■ **What to do**
Print exactly what appears from the line containing "The height and" through the final line of the data below, pictures excluded.

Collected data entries

BEGIN

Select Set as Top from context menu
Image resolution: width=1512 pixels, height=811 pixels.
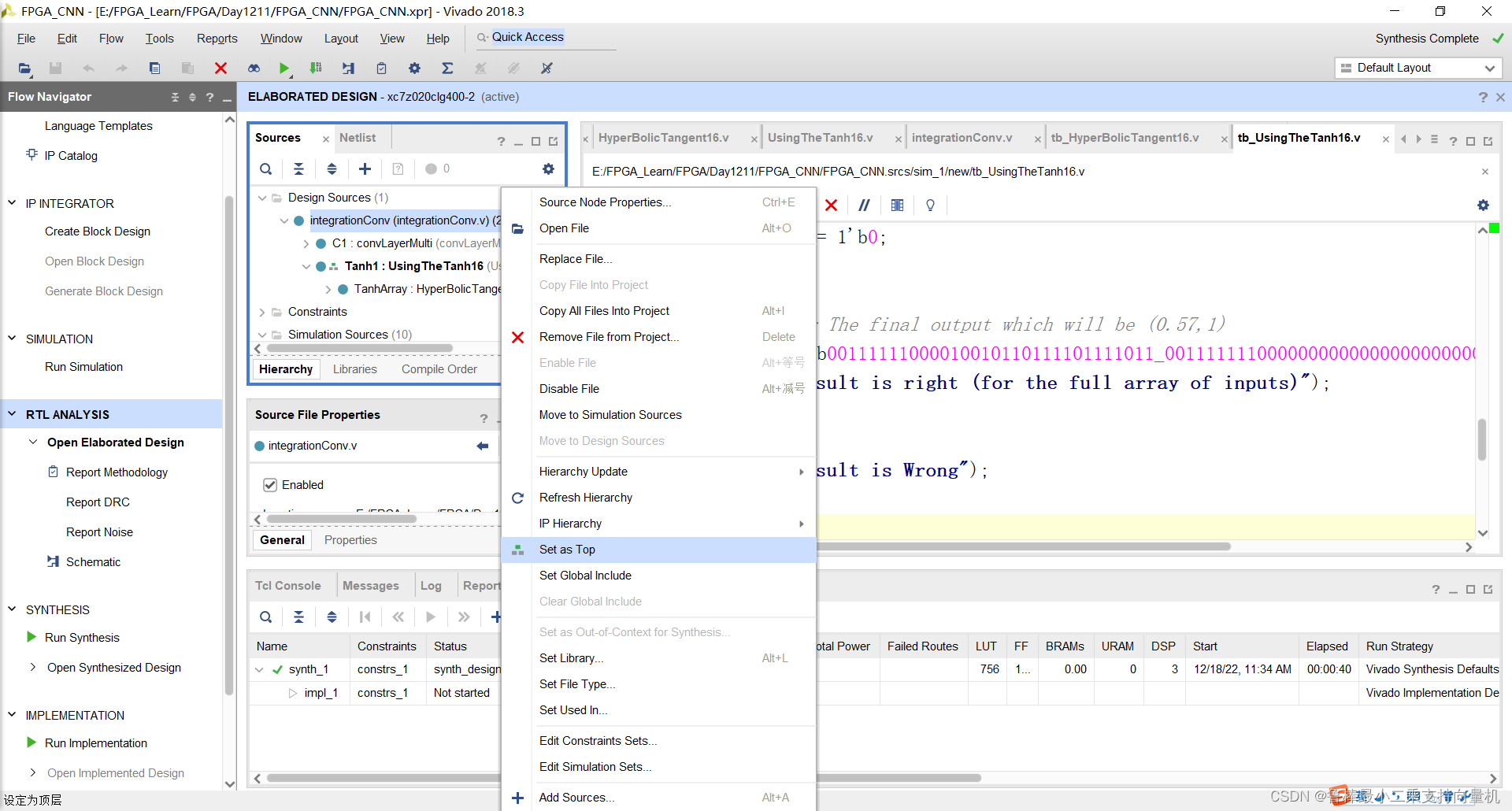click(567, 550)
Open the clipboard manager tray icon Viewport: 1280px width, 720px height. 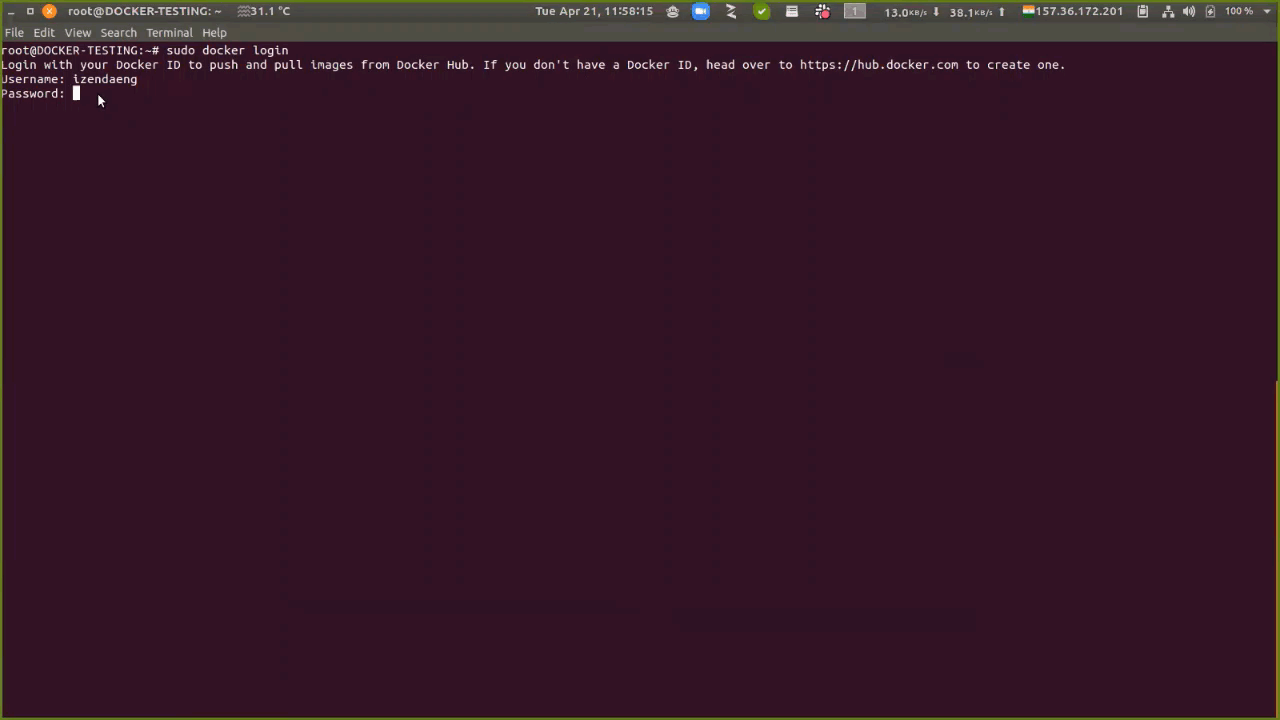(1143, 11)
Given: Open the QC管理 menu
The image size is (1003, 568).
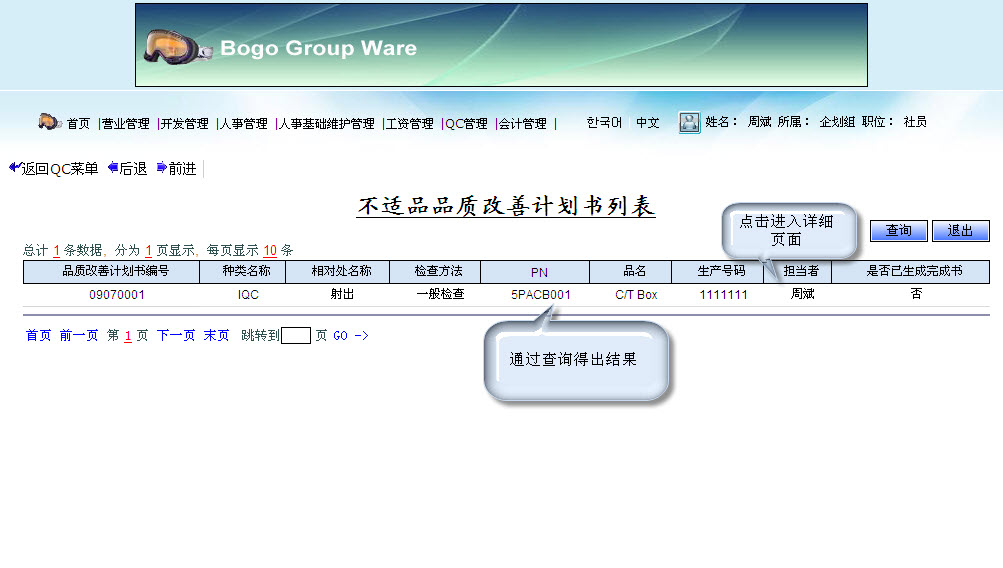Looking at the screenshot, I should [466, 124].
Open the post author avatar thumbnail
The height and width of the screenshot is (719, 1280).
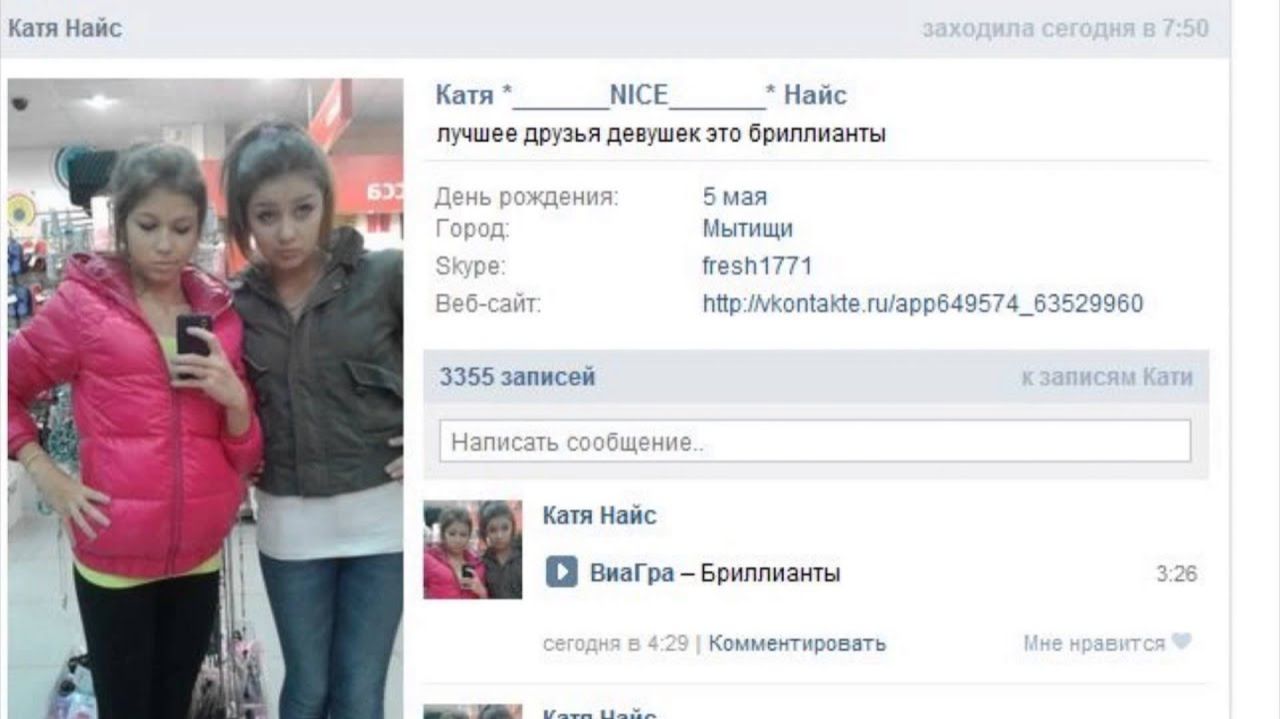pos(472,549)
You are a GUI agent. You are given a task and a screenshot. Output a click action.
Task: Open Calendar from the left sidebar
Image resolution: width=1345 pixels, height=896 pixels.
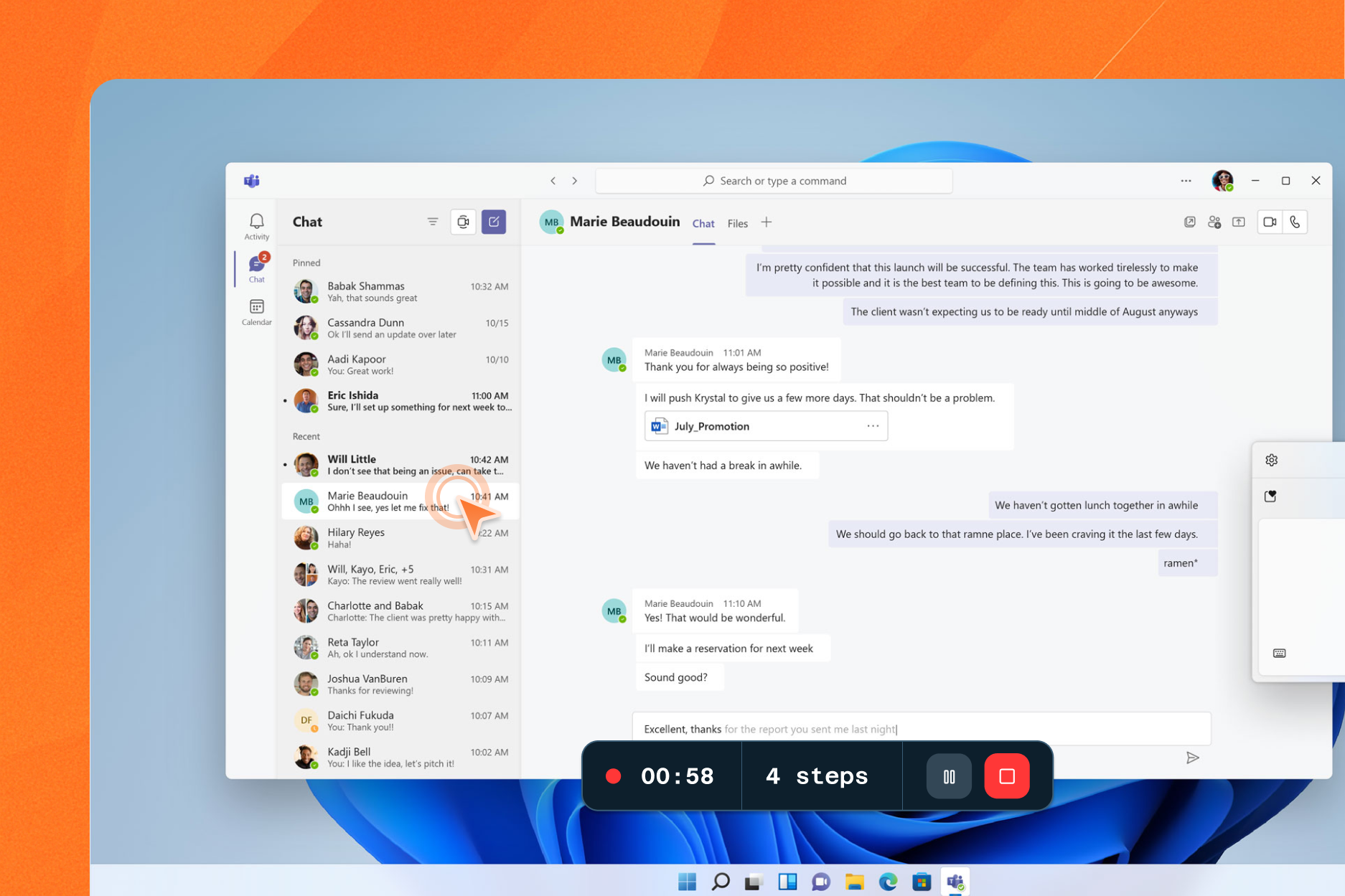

END

■ **Finished task**
The height and width of the screenshot is (719, 1280).
pos(472,549)
You are a GUI agent. You are given a task and a screenshot. Output a click action.
Task: Open Calendar from the left sidebar
Image resolution: width=1345 pixels, height=896 pixels.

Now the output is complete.